/ODBC-Loader

Primary LanguageC++Apache License 2.0Apache-2.0

License test status

INTRODUCTION

This package contains two User-Defined Load functions, ODBCSource() and ODBCLoader(), that can be used to:

  • load data directly from a remote database
  • run queries against remote databases from Vertica (for example to join local Vertica-managed tables with MySQL, PostgreSQL, etc.)

Data retrieved from external databases is neither converted into an intermediate file formats nor landed to disk; the data is fetched over the network via ODBC and copied directly into Vertica as it is received. When used with Vertica versions 10.1 and above predicate pushdown and column filtering is applied to the remote database data extraction process.

INSTALLING / UNINSTALLING

Preprequisites

In order to install the ODBCLoader package you need to install on all nodes of your Vertica cluster:

  • an ODBC Driver Manager. This library has been tested with unixODBC. You need to install the development libraries (for example: yum install unixODBC-devel)
  • the ODBC Drivers to interface the remote databases
  • Perl Compatible Regular Expression library (yum install pcre-devel pcre-cpp)

In order to compile the ODBCLoader you also have to setup a development environment as defined in the standard documentation (Setting Up a Development Environment).

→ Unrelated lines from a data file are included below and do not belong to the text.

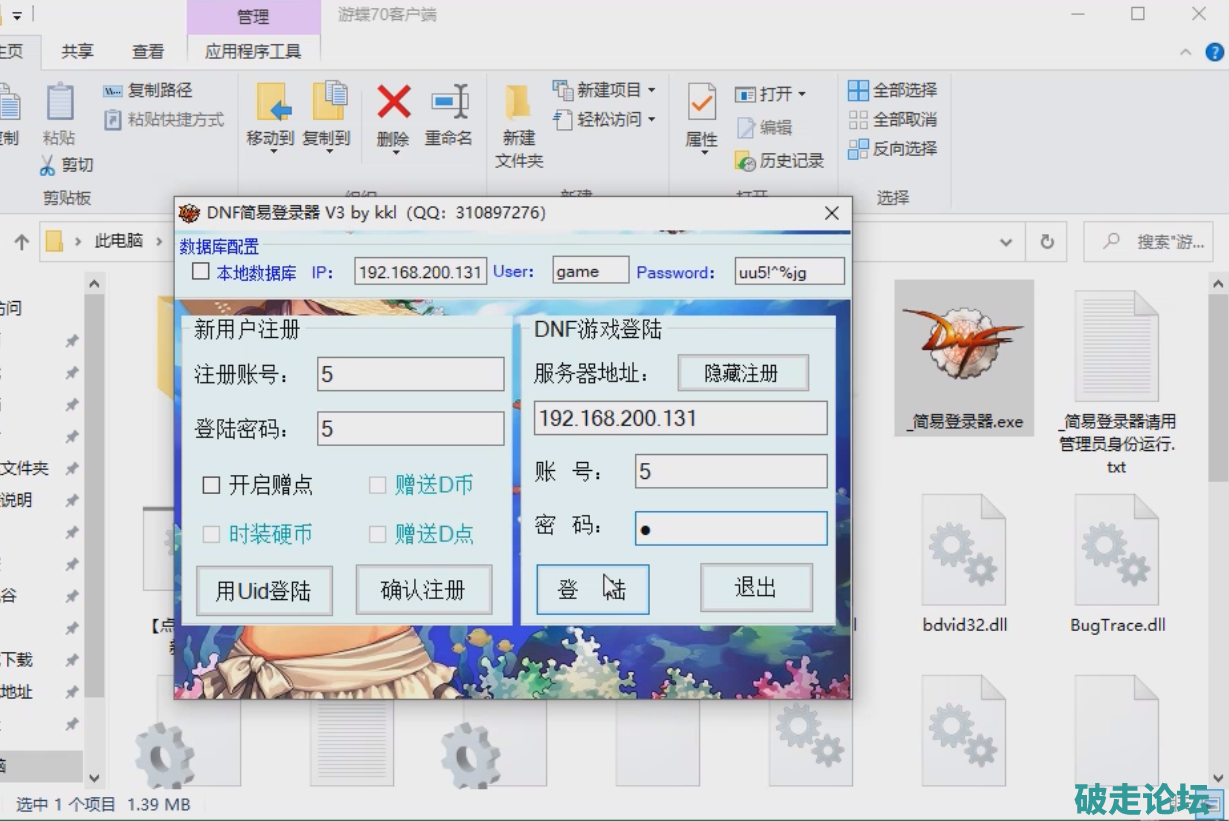Image resolution: width=1229 pixels, height=821 pixels.
Task: Select the _简易登录器.exe DNF file icon
Action: [x=963, y=345]
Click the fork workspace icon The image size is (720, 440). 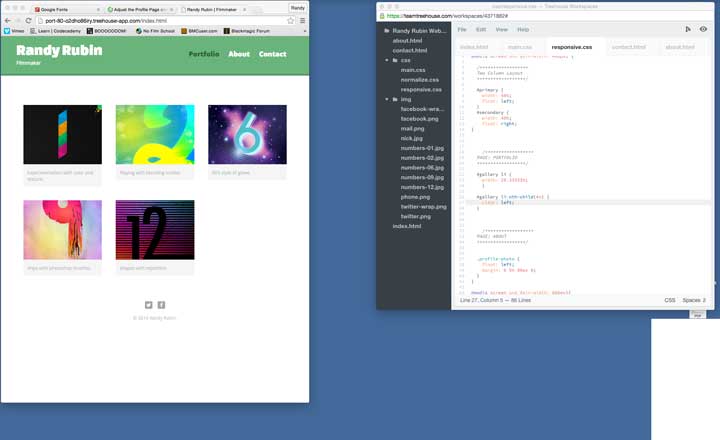coord(688,30)
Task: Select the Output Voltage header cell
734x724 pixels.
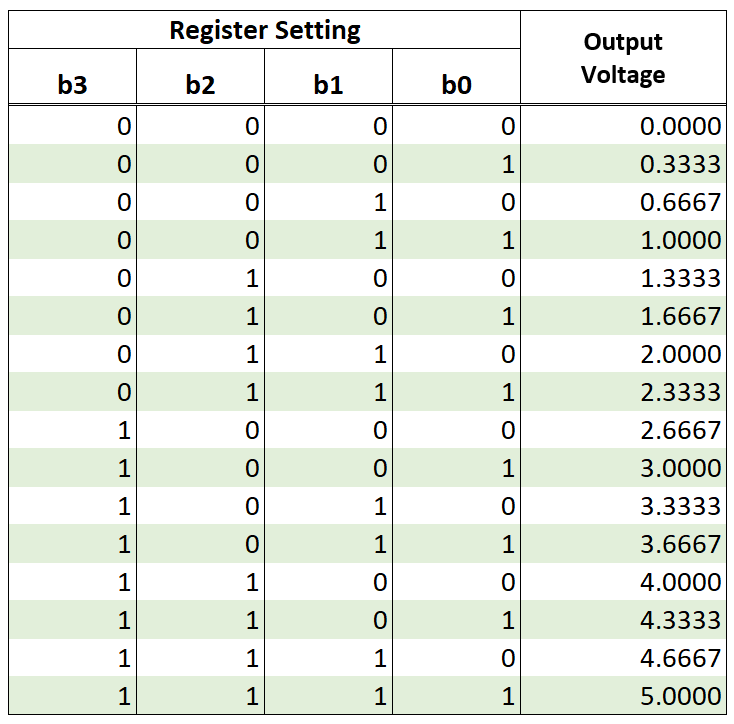Action: (x=623, y=57)
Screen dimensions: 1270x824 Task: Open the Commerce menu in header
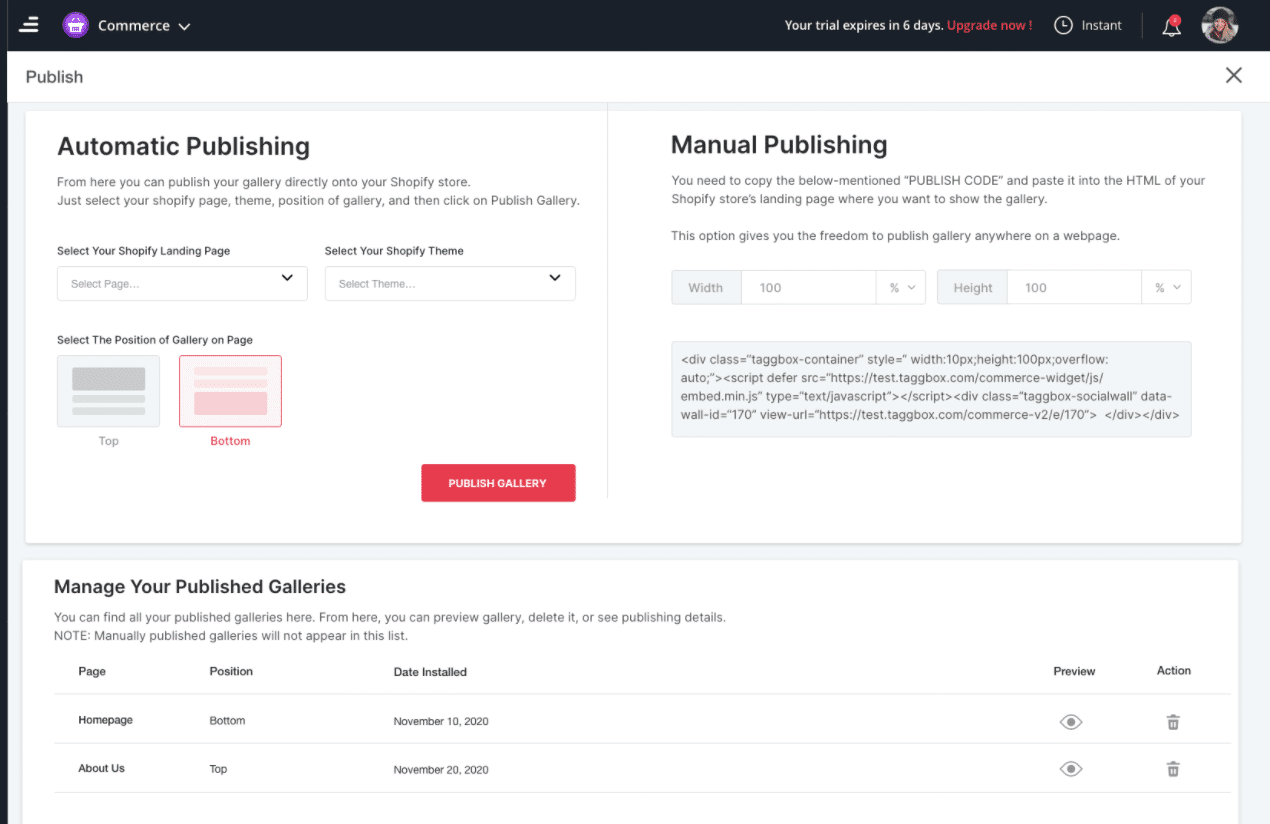click(x=144, y=26)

Building and installing the library

This operation has to be executed as dbadmin from one of the node of the cluster (Vertica will propagate the libraries across the cluster):

$ make
$ make install

Please check/modify ddl/install.sql to build the library "FENCED" or "UNFENCED"

Uninstalling the library

To remove the ODBCLoader library from your cluster:

$ make uninstall

Usage

The ODBCLoader can be used to load data from external databases or to query non-Vertica databases through external tables.

Data loading

The general syntax to load data from external databases via ODBCLoader is:

COPY myschema.myverticatable 
    WITH SOURCE ODBCSource() PARSER ODBCLoader(
        connect='DSN=some_odbc_dsn;<other connection parameters>',  
        query='select * from remote_table',
        [rowset=<number>]
    )
;

where rowset is an optional parameter to define the number of rows fetched from the remote database in each SQLFetch() call (default = 100). Increasing this parameter can improve the performance but will also increase memory usage.

This will cause Vertica to connect to the remote database identified by the given "connect" string and execute the given query. It will then fetch the results of the query and load them into the table myschema.myverticatable.

myverticatable must have the same number of columns as remote_table. The column types must also match up, or the ODBC driver for the remote database must be able to cast the column types to the Vertica types. If necessary, you can always explicitly cast on the remote side by modifying the query, or on the local side with a Vertica COPY expression.

The query argument to ODBCLoader can be any valid SQL query, or any other statement that the remote database will recognize and that will cause it to return a rowset.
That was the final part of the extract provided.